Inutile girarci intorno. C’è un elettorato bianco (non solo maschile: anche molte donne, nonostante il linguaggio misogino di Trump, sono le prime a percepire che il tema della sicurezza è decisivo), di ceto medio o medio basso, di colletti blu o di colletti bianchi, che da anni vede il proprio tenore di vita declinare e ora, addirittura, degradare. Questi elettori non hanno perso il loro posto di lavoro, non hanno subito sconquassi: eppure, sono inesorabilmente transitati da una condizione di relativa serenità a uno stato di affanno economico, di insicurezza profonda, di enorme angoscia per il futuro dei propri figli.

Trump dà voce proprio a loro. Poi resta da capire se riuscirà a mobilitarli alle elezioni generali di novembre, come gli è riuscito in modo spettacolare nel corso delle primarie repubblicane. Ma parla a loro e per loro, che erano stati per anni estromessi dal discorso pubblico “ufficiale” e dall’agenda della politica.

Il punto è qui. Lui li ha riportati in partita, naturalmente a suo modo, entre le élites e l’establishment mostrano una clamorosa incapacità di assumere un punto di vista diverso dal proprio. Per questo Trump è visto come lo strumento di una “vendetta” popolare contro quelle élites e quell’establishment e, di conseguenza, il pubblico dei “vendicati” perdona tutto al “vendicatore”. Ne giustifica gli eccessi, li spiega come una reazione (magari spropositata) agli attacchi sistematici di cui è oggetto, e così via.

Ha totalmente ragione Niall Ferguson, che lo ha scritto in modo magistrale sul Times di Londra qualche giorno fa: le élites – incredibilmente – ancora non hanno capito che ciò che risulta oltraggioso per loro non necessariamente appare tale alla maggioranza degli elettori “normali”, quelli meno “eleganti” di loro. Nasce qui, in questo distacco, la sconfitta degli “esperti” e ancora di più la loro incapacità di capire quando e quanto stiano perdendo il contatto con la realtà.

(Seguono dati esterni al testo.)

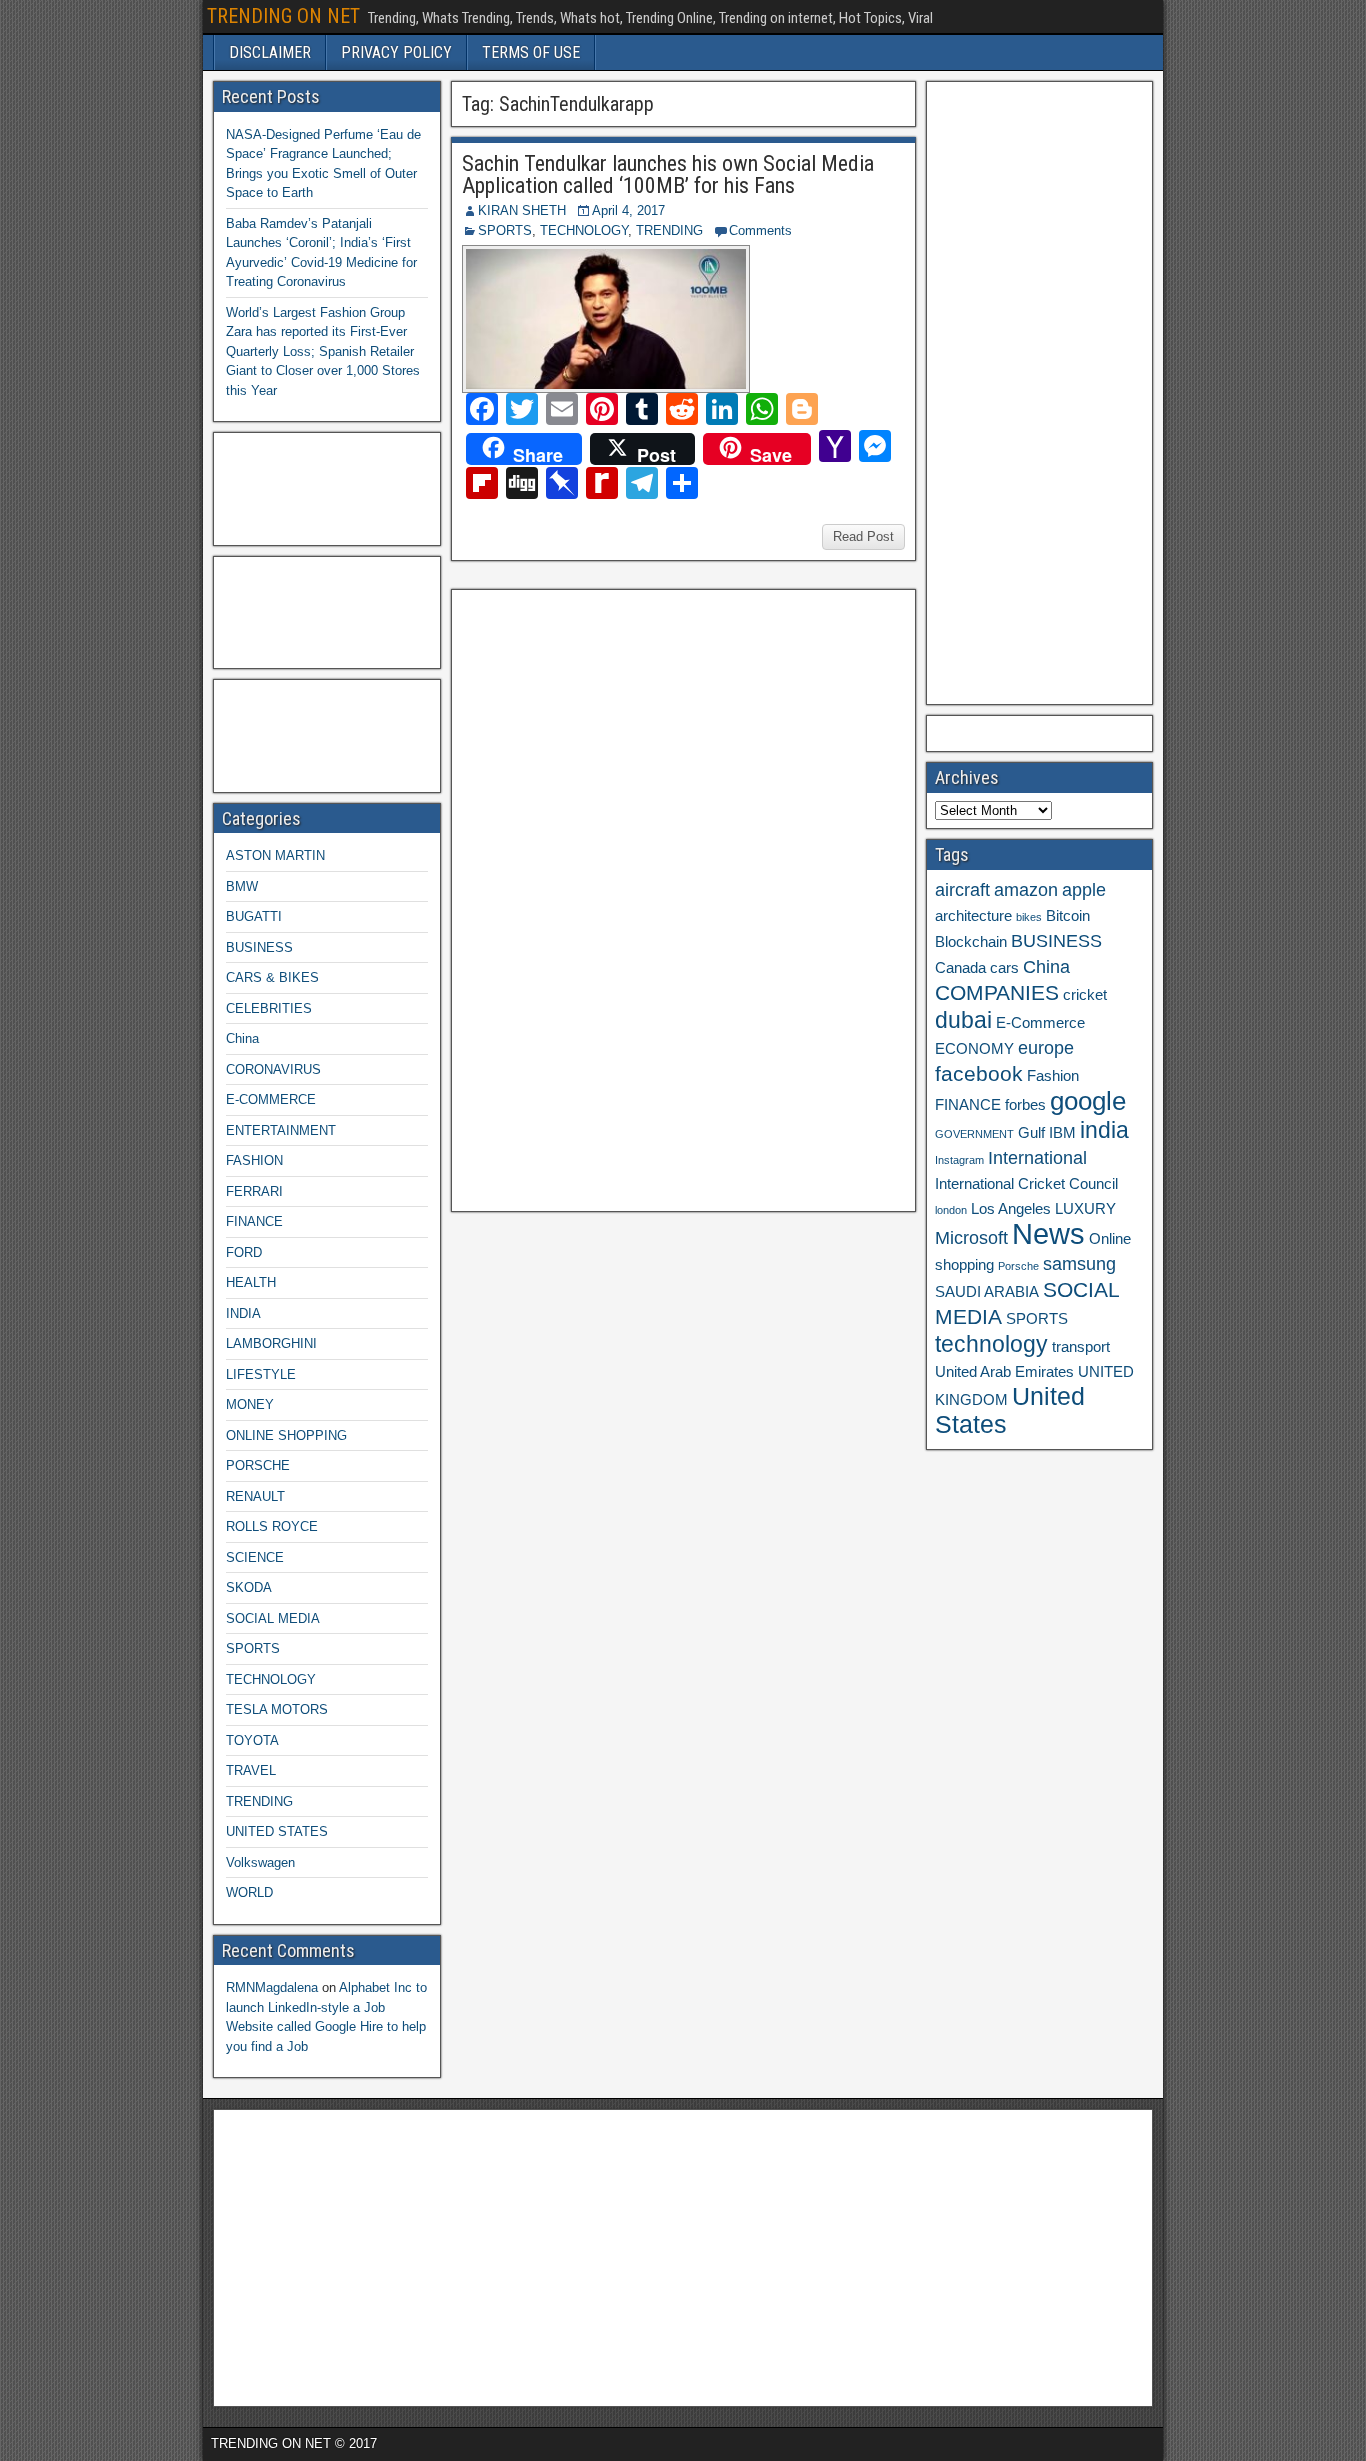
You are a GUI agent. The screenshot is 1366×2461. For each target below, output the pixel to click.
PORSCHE (258, 1465)
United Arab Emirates (1004, 1372)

Sia detto senza demagogia, ma solo per descrivere “sociologicamente” e “antropologicamente” una realtà: Trump – giusto o sbagliato – parla a chi fatica ad arrivare alla fine del mese. Molti degli “esperti” che lo demonizzano – al di là e al di qua dell’Atlantico – hanno, invece, come loro problema esistenziale il mutuo della terza o della quarta casa. Figurarsi se chi scrive (da liberale e liberista, pure “selvaggio”) ha un approccio pauperista: lo scrivo solo per sottolineare un rovesciamento delle parti rispetto ad alcuni schemi del passato, quello per cui è il candidato più a destra a interpretare le paure dei ceti deboli, mentre gli intellettuali impegnati a sinistra vivono – letteralmente – “altrove”, dove quelle paure e quelle preoccupazioni popolari si vedono e si sentono solo in lontananza.